First, wage discrimination cases are governed by Title VII according to which the complainant should make a prima facie case of discrimination. The respondent can rebut the prima facie claims. Regression analysis is typically regarded as sufficient to make the prima facie case. In death penalty cases, instead, title VII cannot be used, because there is no room for a rebuttal. Here the respondents would be the jurors or the justice system itself, which are not in a position to rebut a prima facie claim (say) that the system discriminates against blacks. This asymmetry can motivate why McCleskey requires that, in death penalty cases, the evidence of discrimination should be very specific, and regression analysis is not enough.

Second, regression analysis can establish the RISK of discrimination. In wage discrimination cases, establishing risk of discriminating is thought to be enough to make a prima facie case; not so in death penalty cases. In the latter cases, it seems, what needs to be established is not simply the risk that the defendant was discriminated against, but rather, the fact that the defendant was, in fact, discriminated against. In other words, what needs to be established is a specific intent to discriminate against the specific defendant. This can again motivate the need for specific evidence in death penalty cases.

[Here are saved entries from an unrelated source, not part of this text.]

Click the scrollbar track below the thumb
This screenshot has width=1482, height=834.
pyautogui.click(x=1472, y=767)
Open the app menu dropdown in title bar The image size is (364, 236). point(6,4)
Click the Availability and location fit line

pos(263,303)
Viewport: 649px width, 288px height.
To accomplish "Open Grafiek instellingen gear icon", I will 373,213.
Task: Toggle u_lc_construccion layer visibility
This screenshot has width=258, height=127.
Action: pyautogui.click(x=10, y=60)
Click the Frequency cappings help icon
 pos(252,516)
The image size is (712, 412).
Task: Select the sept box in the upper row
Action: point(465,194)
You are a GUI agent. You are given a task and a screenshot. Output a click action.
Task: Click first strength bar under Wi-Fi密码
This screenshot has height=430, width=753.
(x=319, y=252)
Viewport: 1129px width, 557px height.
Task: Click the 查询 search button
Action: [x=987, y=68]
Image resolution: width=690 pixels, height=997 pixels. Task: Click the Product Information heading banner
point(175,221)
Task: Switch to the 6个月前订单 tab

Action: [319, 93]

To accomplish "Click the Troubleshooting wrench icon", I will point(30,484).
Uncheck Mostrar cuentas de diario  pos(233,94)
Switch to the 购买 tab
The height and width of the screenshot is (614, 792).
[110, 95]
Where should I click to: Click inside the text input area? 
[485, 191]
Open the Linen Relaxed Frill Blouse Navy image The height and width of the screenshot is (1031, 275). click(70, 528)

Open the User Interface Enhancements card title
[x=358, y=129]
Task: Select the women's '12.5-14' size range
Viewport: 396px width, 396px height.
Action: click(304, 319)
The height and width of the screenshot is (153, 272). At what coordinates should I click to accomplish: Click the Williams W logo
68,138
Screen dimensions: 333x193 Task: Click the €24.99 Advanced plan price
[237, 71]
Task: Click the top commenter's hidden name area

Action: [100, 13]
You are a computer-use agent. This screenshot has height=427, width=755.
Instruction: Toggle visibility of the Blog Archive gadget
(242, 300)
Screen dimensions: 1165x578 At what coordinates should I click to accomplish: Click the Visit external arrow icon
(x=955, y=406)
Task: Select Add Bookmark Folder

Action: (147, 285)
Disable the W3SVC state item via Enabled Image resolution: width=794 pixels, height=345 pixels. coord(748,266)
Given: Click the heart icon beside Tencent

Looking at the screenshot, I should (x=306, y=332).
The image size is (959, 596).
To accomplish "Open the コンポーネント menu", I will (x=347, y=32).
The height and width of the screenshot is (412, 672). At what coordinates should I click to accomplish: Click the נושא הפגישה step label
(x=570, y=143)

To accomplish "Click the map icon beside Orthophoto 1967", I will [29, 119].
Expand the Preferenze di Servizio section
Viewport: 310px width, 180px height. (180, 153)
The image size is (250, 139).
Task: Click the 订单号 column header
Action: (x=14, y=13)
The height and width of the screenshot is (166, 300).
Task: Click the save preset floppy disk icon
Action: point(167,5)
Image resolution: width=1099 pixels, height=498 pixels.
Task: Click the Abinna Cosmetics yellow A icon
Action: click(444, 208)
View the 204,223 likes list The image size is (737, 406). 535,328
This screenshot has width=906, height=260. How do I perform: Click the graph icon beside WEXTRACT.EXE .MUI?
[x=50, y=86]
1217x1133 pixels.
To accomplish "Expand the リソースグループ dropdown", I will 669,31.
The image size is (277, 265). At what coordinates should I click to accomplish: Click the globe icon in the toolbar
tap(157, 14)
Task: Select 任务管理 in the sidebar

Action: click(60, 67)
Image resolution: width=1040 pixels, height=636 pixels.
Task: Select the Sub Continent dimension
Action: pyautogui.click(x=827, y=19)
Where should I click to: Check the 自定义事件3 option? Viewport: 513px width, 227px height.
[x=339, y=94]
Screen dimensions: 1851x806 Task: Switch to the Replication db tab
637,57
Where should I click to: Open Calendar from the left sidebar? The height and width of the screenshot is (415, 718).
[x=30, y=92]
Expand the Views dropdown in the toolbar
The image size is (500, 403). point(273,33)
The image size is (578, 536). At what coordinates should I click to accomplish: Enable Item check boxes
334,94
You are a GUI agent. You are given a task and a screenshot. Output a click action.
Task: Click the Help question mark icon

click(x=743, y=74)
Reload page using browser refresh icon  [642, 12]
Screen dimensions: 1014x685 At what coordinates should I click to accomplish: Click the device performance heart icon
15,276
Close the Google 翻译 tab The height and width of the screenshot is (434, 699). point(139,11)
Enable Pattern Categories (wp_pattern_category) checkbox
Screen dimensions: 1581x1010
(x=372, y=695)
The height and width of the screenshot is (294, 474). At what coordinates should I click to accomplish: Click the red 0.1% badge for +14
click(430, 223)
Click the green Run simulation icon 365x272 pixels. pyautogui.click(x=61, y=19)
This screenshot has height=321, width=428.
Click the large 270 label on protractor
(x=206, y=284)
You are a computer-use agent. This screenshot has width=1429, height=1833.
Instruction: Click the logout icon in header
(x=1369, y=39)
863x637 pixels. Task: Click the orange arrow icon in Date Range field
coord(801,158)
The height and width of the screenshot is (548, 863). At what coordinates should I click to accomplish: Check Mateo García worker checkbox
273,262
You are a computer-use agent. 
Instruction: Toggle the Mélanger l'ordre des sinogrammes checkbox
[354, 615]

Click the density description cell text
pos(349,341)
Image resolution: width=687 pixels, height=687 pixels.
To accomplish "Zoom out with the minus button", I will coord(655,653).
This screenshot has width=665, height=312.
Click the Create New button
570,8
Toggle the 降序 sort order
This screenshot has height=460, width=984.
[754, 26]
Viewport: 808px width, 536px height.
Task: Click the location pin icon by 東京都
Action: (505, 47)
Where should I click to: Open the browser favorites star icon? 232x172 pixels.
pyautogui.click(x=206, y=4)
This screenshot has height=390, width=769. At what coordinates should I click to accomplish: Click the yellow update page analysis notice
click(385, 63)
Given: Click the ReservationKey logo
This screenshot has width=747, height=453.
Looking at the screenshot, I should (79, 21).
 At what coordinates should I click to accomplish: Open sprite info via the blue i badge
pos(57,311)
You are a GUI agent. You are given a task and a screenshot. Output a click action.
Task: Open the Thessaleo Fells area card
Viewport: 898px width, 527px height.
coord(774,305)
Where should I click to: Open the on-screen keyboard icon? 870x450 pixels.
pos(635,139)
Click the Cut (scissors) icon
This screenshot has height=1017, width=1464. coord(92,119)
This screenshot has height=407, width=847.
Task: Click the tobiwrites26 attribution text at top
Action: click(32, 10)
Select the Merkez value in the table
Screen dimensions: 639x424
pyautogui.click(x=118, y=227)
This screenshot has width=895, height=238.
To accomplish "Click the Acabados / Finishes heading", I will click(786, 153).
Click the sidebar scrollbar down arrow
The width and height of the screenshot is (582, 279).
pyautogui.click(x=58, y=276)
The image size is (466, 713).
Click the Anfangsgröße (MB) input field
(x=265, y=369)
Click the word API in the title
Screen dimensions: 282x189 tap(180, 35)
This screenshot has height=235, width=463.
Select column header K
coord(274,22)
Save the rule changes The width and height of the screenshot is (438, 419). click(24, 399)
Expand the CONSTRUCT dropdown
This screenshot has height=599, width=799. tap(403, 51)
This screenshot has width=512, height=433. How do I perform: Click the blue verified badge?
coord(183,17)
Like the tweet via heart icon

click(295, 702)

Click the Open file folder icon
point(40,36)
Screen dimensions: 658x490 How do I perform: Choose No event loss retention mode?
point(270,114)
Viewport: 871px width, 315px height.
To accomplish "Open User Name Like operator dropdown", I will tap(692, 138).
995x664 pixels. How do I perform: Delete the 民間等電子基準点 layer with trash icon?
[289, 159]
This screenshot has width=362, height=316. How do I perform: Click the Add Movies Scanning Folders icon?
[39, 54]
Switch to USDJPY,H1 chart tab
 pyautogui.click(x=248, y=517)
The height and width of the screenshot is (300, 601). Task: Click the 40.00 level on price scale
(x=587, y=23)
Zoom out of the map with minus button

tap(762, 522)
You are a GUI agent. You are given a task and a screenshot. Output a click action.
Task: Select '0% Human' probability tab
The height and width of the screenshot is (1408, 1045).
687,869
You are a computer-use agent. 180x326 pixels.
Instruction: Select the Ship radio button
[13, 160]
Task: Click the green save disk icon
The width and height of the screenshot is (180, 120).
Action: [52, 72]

Third, one might argue that McCleskey did not receive a fair trial because the regression analysis showed how the Georgia’s justice system was racially biased. One response to this line of thought is that the system’s fairness only requires that certain PROCEDURES should be uniformly applied to all defendants. One could argue that, in this sense, McCleskey did get a fair trial. Fairness, one might say, is about the procedures that are in place, and not about the actual outcomes. Fairness would not require equality of outcome, just equality of procedures. Regression analysis measures the outcomes, not the fairness of the procedures themselves, so one might conclude that regression analysis is irrelevant for the issue of fairness. Still one might wonder. If the outcomes show a systematic racial biased, isn’t it plausible to explain this with the hypothesis that the procedures themselves are racially biased?

At the end, I asked each of your to share some thoughts about the class and what you’ve learned. At the beginning of the course, many of you had high hopes in the application of probability and statistics in the courtroom. But at the end of the class, many of you became disillusioned. The consensus seemed to be that we should really be careful with probability in the courtroom. Further, many of you initially thought that a high probability of guilt should be enough for a conviction. At the end of the class, many of you were convinced that understanding standards of proof probabilistically was a mistake. And finally, some of you thought that taking this class helped in critically assessing the process of legal fact-finding--—and maybe you’ll be a better juror if one day you are called for jury duty.